![hopsworks_logo](../../images/hopsworks_logo.png)

# Part 02: Training Data & Feature views

[![Open In Colab](https://colab.research.google.com/assets/colab-badge.svg)](https://colab.research.google.com/github/logicalclocks/hopsworks-tutorials/blob/master/fraud_batch/2_feature_view_creation.ipynb)

**Note**: you may get an error when installing hopsworks on Colab, and it is safe to ignore it.

This is the second part of the quick start series of tutorials about Hopsworks Feature Store. This notebook explains how to read from a feature group and create training dataset within the feature store

## 🗒️ In this notebook we will see how to create a training dataset from the feature groups:
1. **Select the features** we want to train our model on,
2. **How the features should be preprocessed,**
3. **Create a dataset split** for training and validation data.

![02_training-dataset](../../images/02_training-dataset.png)

#### <span style="color:#ff5f27;">📝 Importing Libraries</span>

In [1]:
import hopsworks

project = hopsworks.login()

fs = project.get_feature_store()

Connected. Call `.close()` to terminate connection gracefully.

Provided material:
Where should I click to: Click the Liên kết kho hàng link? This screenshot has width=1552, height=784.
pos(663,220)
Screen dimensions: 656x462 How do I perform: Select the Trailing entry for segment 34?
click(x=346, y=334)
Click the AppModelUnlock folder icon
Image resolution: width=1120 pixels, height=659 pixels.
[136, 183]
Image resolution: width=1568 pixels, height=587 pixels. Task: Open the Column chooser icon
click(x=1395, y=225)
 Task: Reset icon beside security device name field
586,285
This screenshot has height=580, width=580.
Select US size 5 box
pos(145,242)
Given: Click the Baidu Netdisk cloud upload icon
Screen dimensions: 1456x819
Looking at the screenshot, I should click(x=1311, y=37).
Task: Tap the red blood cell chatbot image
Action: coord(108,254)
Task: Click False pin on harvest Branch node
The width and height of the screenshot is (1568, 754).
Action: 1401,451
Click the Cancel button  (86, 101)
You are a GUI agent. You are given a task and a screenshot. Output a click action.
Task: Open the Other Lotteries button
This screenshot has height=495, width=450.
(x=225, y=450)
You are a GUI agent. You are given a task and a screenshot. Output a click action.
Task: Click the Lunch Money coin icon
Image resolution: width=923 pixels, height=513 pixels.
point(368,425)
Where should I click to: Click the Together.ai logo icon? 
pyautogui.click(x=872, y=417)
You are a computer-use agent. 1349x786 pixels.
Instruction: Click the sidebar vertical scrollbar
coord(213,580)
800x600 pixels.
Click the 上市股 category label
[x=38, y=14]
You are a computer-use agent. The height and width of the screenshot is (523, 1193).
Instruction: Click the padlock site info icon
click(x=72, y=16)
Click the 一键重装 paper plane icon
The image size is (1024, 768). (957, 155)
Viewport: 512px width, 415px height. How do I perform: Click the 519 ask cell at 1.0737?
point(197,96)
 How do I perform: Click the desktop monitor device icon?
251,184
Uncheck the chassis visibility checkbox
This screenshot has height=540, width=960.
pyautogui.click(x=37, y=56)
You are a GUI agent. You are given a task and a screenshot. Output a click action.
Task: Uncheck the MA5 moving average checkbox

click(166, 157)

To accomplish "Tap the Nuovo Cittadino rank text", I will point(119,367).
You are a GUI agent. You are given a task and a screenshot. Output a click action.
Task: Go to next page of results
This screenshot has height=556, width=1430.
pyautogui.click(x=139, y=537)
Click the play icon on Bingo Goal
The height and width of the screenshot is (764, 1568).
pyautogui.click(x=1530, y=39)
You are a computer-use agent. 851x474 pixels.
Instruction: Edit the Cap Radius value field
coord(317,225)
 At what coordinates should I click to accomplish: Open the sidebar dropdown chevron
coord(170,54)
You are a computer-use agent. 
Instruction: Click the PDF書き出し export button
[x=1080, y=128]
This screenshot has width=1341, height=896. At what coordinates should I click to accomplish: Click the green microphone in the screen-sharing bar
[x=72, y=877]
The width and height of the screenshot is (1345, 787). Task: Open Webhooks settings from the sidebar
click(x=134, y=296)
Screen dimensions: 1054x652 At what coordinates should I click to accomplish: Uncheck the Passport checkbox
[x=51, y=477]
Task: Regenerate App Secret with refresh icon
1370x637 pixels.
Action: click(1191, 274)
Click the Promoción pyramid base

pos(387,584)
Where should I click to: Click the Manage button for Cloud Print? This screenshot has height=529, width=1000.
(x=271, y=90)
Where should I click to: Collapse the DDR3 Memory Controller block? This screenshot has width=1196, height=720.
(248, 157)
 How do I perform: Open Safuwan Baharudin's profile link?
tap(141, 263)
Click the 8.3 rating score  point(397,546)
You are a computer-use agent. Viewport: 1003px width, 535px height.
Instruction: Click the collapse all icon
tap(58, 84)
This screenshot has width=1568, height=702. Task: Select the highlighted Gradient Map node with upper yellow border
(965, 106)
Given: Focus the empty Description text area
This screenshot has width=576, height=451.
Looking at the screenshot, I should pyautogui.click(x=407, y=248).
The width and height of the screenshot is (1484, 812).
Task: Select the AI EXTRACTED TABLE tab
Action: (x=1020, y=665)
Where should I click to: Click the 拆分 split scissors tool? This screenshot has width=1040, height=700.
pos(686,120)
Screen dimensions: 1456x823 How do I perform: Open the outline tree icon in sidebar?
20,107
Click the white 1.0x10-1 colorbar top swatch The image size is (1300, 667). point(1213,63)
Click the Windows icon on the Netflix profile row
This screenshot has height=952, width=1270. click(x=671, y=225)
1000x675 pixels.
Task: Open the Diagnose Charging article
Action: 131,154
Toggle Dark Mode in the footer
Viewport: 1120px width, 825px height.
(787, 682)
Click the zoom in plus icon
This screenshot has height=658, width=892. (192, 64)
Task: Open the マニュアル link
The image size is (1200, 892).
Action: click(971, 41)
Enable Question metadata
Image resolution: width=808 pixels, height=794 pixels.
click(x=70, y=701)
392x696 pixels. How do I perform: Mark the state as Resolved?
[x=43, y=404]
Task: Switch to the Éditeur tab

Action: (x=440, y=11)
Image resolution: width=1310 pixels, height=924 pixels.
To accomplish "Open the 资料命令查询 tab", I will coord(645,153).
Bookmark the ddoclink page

Given instruction: Please duplicate everything in the Hopsworks tutorial above from "## 🗒️ In this" down to "and validation data.", keeping every character unchanged.

Solution to the problem:
## 🗒️ In this notebook we will see how to create a training dataset from the feature groups:
1. **Select the features** we want to train our model on,
2. **How the features should be preprocessed,**
3. **Create a dataset split** for training and validation data.